The ostensible reason for the violence is a widespread belief among Palestinians that Israel intends to change the status quo on Jerusalem’s Temple Mount and create a Jewish religious presence there, a desecration to many Muslims. The plateau is holy in both Judaism and Islam, but has been an exclusively Muslim-controlled sanctuary for centuries. Israel preserved Muslim control after capturing the Mount in 1967. Formal Jewish prayer is banned inside the compound.

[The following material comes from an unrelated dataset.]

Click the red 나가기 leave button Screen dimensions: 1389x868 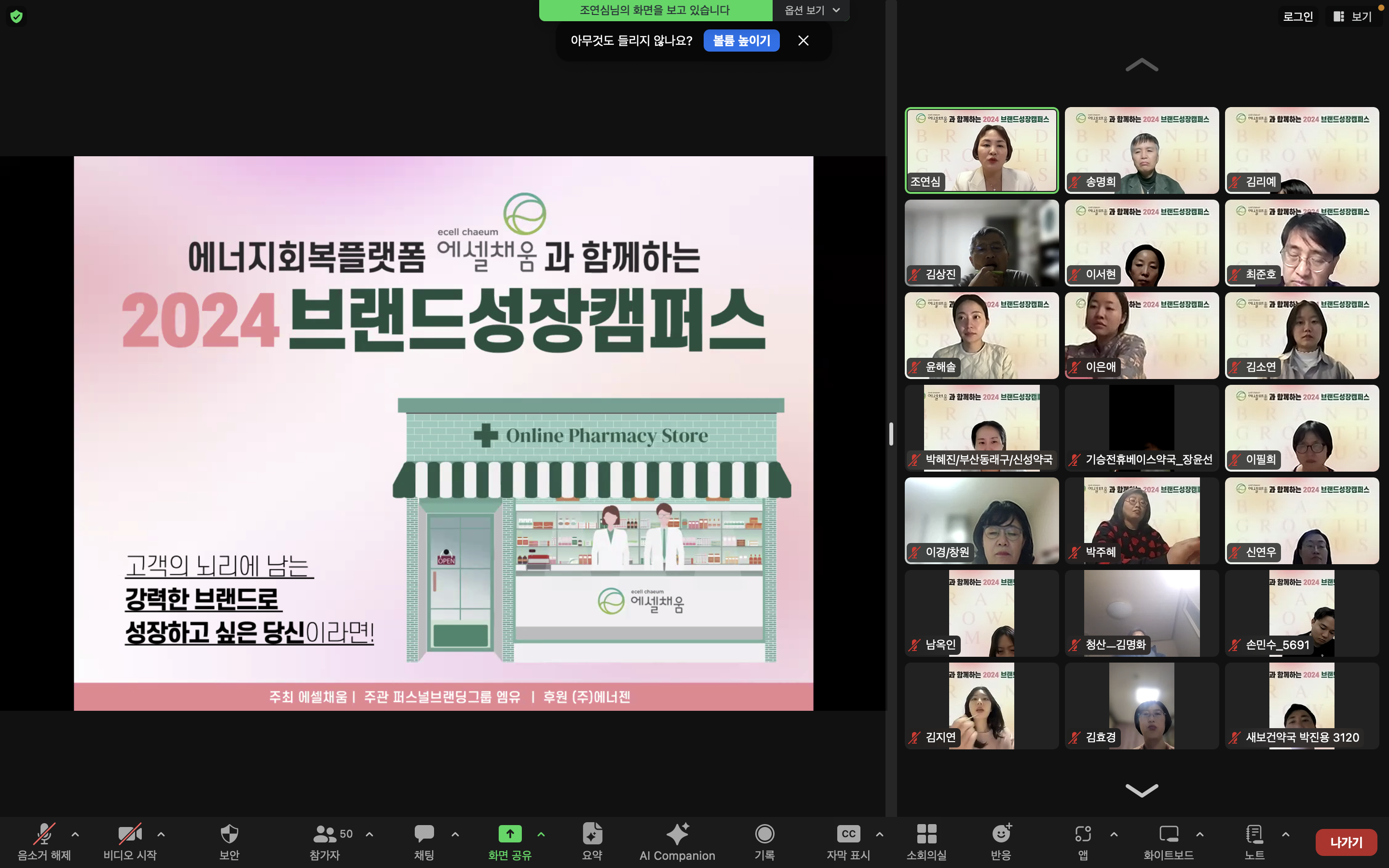[1346, 842]
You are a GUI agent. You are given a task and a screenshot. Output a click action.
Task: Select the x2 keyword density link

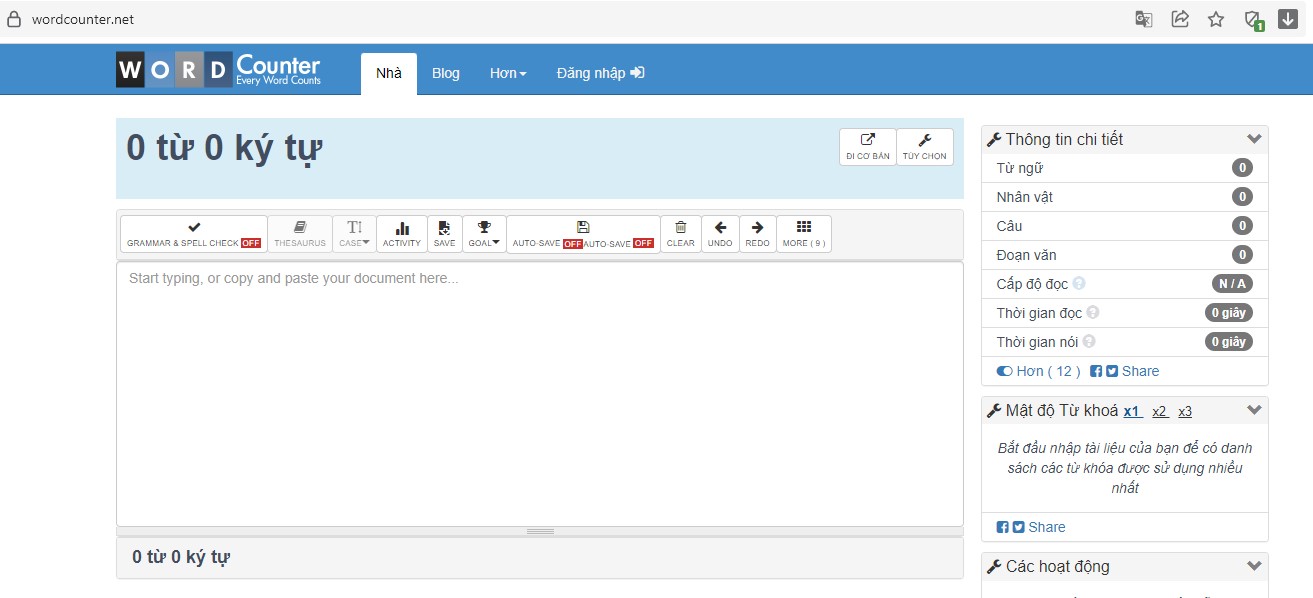coord(1159,411)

Israel denies the charge that it’s out to change the rules, calling it slander and incitement to violence. But the growing popularity of a Temple Mount revivalist movement among Jewish religious nationalists, featuring ostentatious visits to the site by government ministers and Knesset members, has created intense suspicion and sporadic Palestinian violence. The latest round broke out September 13, the eve of the Jewish new year, when Muslim youths on the mount attacked Israeli police with rocks and pipe bombs, apparently protesting anticipated Jewish visits on the holy day. Violence spread from there to East Jerusalem, and then throughout the West Bank.
Israel’s prime minister, Benjamin Netanyahu, is caught between two opposing camps. On one side is his right-wing political base, led by West Bank Jewish settlers and the right flank of his own Likud party, pushing for an iron fist to crush the Palestinians. On the other side is a diverse constellation of interests pushing for caution and restraint. It includes the army, the international community — principally Washington and Europe — and the Palestinian Authority.
The settlers, living on the front line, are bearing the brunt of the stone-throwing and firebombs, and they’re furious. They’re grieving for the dead — four extremely popular personalities in the Orthodox community, as it happens. They suspect that Netanyahu and his defense minister, Moshe Yaalon, are soft on terrorism and are tying the army’s hands. Ten thousand rallied outside the prime minister’s official residence in Jerusalem on October 5, demanding a severe crackdown on West Bank Palestinians and their leaders in the P.A. Settler leaders are also calling for the establishment of new settlements, to show the Palestinians and the world that Israelis won’t be uprooted.